Interesting report today on KUER about the Utah foreclosure crisis. Apparently Utah is one of the leading states for people losing their homes, but Utah’s Legislature did little about this in its last session.
The story could be interpreted by the listener as making it seem as of Legislative inaction is a bad thing. The Mayor of Layton is interviewed telling how Bank of America led him down the rosy path thinking his home was being put into a federal program to help his mortgage problems, while all the time Bank of America was setting him up to lose his house.
And of course that is evil and we can’t abide evil.
But on the other hand, we have the Legislature that turned down extra unemployment benefits because the unemployed need to get off their butts and find jobs.
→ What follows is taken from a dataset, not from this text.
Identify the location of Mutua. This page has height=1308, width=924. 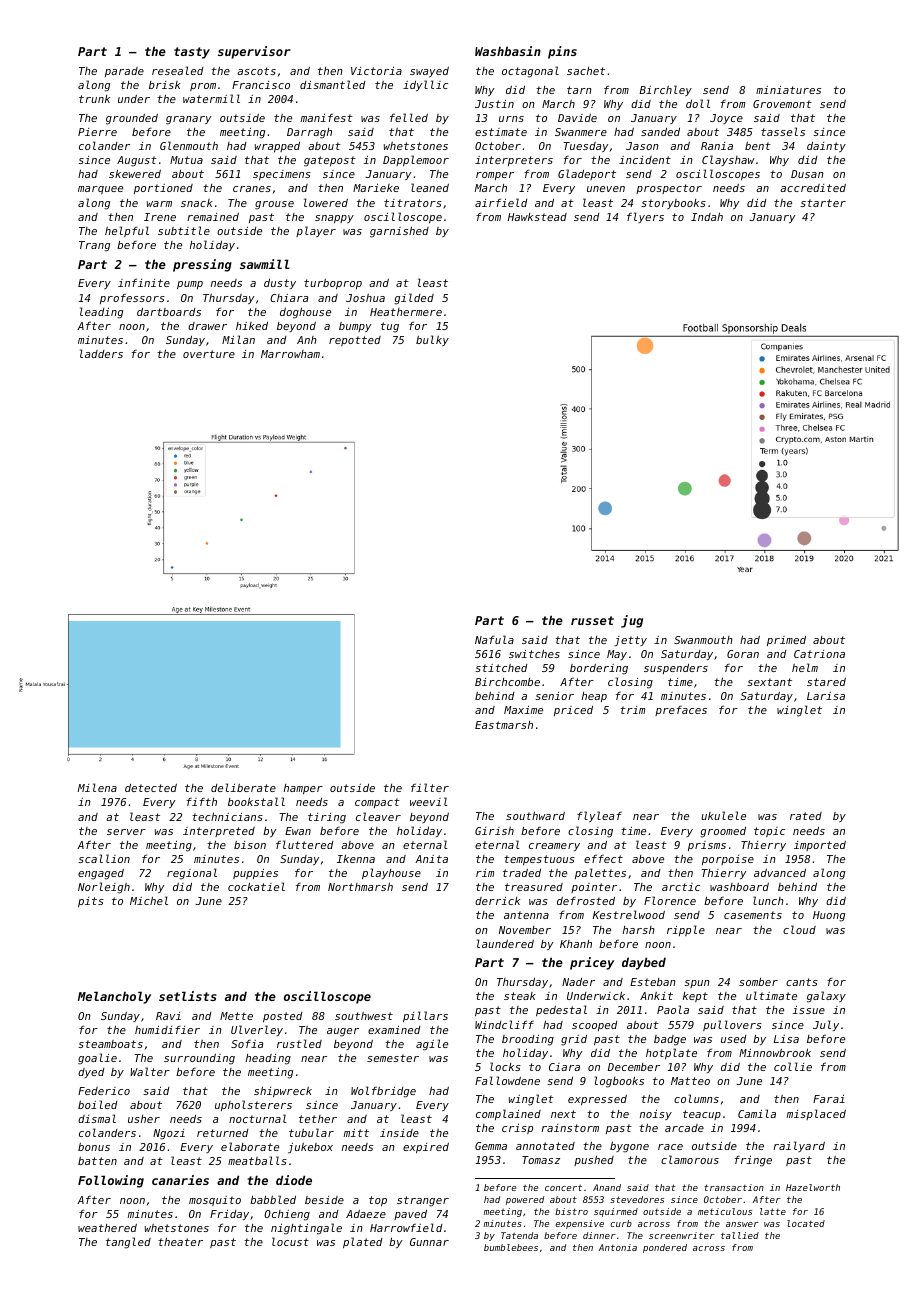
(186, 160).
Seriously, that was the reason given. Those guys staunchly believe in the free market and capitalism and getting government out of people’s lives. I presume they feel the Mayor of Layton is responsible for his troubles and should just man-up and deal with it.
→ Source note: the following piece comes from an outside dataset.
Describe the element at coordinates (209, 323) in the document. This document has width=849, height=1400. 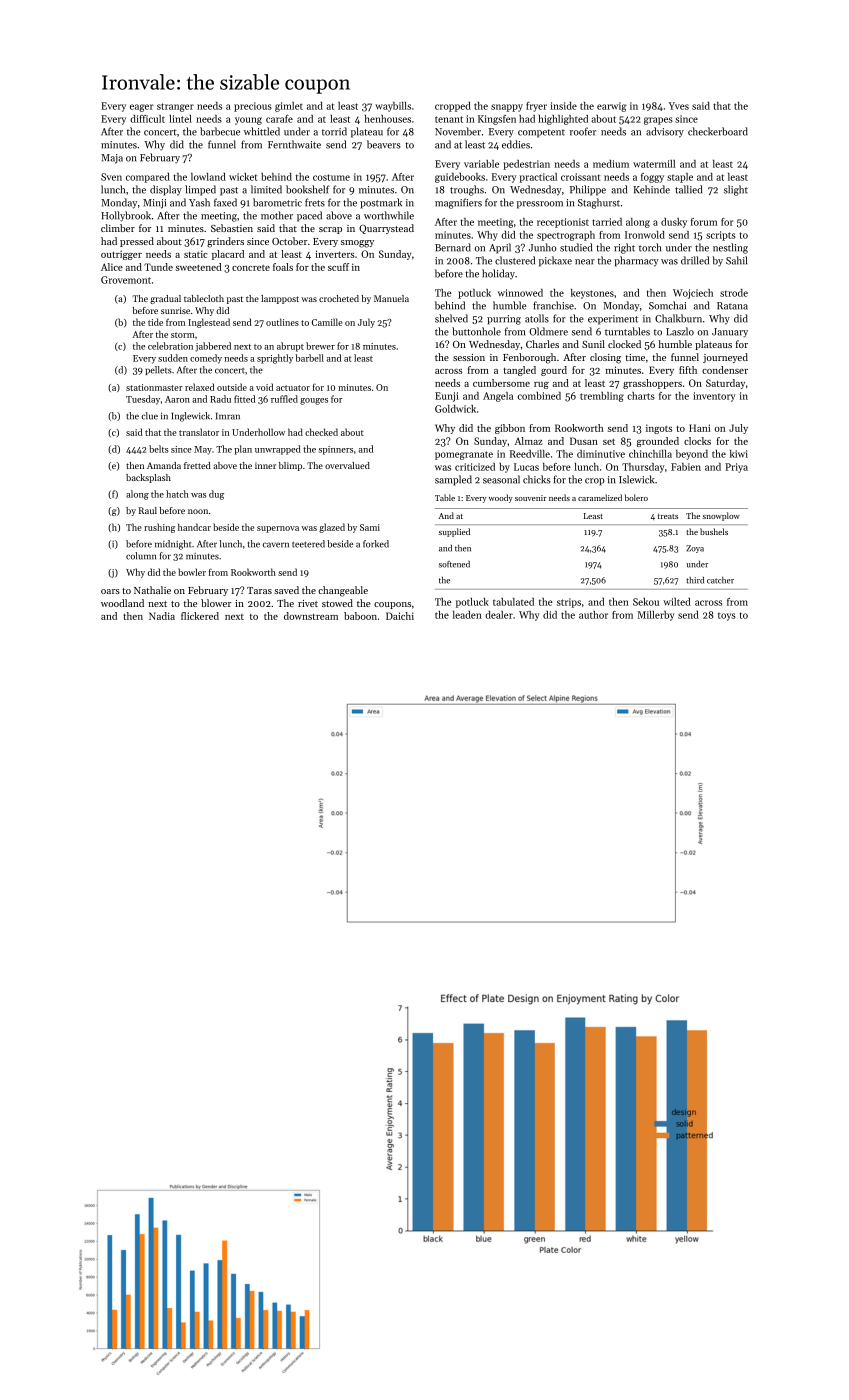
I see `Inglestead` at that location.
But, the article on KUER makes clear, homes being foreclosed have an affect on society. Short sale and foreclosed homes lower the values of neighboring homes. Abandoned homes turn neighborhoods into slums, if you get enough of them.
It’s a quandry. People who screamed during the last bit of the Bush administration that TARP was an abomination, or told Obama to let GM go bankrupt, are much like those who say, now, that the state has no business helping foreclosed homeowners.
But if the state (the federal government, actually) hadn’t helped with TARP, or saved GM, how much worse would the suffering of the entire nation have been?
Quite a bit. But that’s not pure capitalism, which is apparently what the Utah Legislature wants to practice, come hell or high water. Ask any Tea Partier.
Speaking of which, better hope they leave funding for emergency services alone, or homeowners will have to start buying their own sandbags as the spring runoff starts.